What to produce: Could you switch "Torneo" to "Campeonato" in the material, starting with the line that contains "GAM (510, 501)" and going through the end, and give those lines again with everything else left as is?

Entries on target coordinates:
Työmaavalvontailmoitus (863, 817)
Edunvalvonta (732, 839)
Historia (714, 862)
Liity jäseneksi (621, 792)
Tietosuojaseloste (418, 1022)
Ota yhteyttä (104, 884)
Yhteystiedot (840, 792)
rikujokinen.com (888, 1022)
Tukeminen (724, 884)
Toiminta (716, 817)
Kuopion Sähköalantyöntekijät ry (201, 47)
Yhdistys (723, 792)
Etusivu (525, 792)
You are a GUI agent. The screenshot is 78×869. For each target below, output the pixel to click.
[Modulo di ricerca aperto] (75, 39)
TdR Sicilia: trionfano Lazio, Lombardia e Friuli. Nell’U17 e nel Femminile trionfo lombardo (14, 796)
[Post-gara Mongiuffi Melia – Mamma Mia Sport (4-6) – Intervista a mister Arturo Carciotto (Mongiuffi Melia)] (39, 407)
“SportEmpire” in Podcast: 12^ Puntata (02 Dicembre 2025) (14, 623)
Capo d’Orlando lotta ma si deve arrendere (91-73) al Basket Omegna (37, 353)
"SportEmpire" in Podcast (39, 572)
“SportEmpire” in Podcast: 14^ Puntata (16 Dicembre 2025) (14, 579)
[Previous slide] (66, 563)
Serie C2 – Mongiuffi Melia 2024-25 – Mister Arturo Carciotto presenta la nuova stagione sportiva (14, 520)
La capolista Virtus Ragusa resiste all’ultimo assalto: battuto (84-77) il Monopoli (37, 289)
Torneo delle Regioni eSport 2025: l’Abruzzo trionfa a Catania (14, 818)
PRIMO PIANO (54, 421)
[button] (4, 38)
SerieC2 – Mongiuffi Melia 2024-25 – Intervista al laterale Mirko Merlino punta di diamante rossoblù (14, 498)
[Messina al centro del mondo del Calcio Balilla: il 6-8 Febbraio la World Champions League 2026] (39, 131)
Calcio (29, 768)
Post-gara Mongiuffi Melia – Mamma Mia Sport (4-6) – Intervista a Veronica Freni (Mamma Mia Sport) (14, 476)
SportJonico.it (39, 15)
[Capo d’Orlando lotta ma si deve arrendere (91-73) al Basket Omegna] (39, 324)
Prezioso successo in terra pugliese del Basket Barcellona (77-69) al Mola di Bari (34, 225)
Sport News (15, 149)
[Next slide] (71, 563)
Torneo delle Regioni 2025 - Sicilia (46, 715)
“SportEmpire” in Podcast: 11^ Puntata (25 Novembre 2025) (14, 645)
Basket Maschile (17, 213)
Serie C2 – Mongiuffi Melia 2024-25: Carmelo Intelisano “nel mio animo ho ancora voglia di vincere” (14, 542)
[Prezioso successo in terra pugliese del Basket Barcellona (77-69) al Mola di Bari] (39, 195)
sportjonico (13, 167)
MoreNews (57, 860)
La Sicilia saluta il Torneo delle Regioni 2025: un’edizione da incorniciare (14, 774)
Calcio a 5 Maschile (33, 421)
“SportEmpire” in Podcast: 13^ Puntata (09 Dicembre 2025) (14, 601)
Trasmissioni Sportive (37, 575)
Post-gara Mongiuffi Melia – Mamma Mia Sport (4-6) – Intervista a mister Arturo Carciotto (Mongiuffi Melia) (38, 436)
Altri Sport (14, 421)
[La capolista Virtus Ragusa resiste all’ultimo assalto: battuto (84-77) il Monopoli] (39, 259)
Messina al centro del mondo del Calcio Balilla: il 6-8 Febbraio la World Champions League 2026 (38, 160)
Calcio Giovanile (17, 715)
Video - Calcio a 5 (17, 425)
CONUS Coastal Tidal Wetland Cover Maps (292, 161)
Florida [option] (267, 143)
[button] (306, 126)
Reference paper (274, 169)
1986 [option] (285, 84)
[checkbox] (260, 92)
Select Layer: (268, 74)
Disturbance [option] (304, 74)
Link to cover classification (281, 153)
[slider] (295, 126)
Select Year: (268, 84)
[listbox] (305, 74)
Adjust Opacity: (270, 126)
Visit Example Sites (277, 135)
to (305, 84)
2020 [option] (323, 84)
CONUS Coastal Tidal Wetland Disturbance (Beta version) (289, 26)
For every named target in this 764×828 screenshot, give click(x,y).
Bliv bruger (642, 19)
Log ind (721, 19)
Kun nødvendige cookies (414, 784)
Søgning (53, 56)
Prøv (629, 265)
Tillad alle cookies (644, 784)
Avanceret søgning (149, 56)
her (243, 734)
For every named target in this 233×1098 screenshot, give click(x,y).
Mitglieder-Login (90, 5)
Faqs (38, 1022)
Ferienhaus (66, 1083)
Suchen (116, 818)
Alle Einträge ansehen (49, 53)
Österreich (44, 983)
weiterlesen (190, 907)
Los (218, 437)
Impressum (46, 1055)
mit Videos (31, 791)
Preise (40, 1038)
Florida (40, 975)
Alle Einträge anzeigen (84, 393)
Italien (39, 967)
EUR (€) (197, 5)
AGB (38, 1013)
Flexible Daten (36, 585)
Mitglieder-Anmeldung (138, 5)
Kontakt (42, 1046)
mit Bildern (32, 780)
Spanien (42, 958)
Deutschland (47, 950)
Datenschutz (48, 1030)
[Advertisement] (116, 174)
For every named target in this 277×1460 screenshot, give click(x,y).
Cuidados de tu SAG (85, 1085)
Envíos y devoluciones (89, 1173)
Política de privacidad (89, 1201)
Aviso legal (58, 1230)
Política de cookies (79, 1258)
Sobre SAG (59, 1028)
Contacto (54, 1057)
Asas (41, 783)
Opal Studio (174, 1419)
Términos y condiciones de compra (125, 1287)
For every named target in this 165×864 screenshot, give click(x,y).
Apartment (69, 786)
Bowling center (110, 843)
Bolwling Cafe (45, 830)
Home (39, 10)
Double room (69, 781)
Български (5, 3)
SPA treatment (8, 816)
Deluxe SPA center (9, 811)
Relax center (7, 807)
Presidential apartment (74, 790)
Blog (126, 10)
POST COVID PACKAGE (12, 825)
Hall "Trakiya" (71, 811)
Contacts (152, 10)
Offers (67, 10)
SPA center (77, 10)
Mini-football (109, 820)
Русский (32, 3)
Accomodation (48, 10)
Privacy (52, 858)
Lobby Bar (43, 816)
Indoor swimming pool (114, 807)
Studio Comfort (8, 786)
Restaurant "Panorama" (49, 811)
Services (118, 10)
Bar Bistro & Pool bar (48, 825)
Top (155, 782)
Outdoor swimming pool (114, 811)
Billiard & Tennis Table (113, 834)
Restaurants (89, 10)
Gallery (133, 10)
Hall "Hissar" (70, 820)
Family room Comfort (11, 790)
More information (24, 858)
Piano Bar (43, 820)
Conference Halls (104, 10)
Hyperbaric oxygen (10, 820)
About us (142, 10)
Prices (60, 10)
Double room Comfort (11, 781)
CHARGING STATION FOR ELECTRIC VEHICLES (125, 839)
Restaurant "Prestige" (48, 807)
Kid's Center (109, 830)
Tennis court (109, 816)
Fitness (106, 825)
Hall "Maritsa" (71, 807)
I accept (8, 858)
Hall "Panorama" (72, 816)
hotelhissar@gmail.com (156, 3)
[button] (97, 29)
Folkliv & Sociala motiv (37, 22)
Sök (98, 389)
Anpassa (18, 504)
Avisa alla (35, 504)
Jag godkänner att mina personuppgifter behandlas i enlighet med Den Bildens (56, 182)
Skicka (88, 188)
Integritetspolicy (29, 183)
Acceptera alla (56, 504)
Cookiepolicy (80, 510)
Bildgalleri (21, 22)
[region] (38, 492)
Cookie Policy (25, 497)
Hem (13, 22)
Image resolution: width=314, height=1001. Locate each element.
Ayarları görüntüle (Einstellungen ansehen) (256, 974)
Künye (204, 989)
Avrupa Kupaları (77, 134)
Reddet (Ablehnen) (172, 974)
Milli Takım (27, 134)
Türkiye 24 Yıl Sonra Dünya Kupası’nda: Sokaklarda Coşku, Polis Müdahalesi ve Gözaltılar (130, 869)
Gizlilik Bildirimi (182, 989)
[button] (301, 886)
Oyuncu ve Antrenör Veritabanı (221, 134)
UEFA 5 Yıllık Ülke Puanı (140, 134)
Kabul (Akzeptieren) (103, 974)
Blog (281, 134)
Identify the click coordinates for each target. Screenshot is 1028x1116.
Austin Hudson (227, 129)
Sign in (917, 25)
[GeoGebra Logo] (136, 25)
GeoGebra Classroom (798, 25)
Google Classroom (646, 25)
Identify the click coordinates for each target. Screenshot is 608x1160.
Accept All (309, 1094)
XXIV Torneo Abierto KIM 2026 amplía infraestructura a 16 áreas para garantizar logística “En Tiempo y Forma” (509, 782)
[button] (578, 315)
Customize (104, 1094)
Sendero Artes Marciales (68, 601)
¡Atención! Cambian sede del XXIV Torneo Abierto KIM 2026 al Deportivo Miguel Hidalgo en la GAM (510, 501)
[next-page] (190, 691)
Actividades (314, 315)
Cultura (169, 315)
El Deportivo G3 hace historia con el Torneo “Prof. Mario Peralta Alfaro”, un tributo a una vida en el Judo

Response:
¡Atención! Cambian sede del XXIV Campeonato Abierto KIM 2026 al Deportivo Miguel Hidalgo en la GAM (510, 501)
[next-page] (190, 691)
Actividades (314, 315)
Cultura (169, 315)
El Deportivo G3 hace historia con el Campeonato “Prof. Mario Peralta Alfaro”, un tributo a una vida en el Judo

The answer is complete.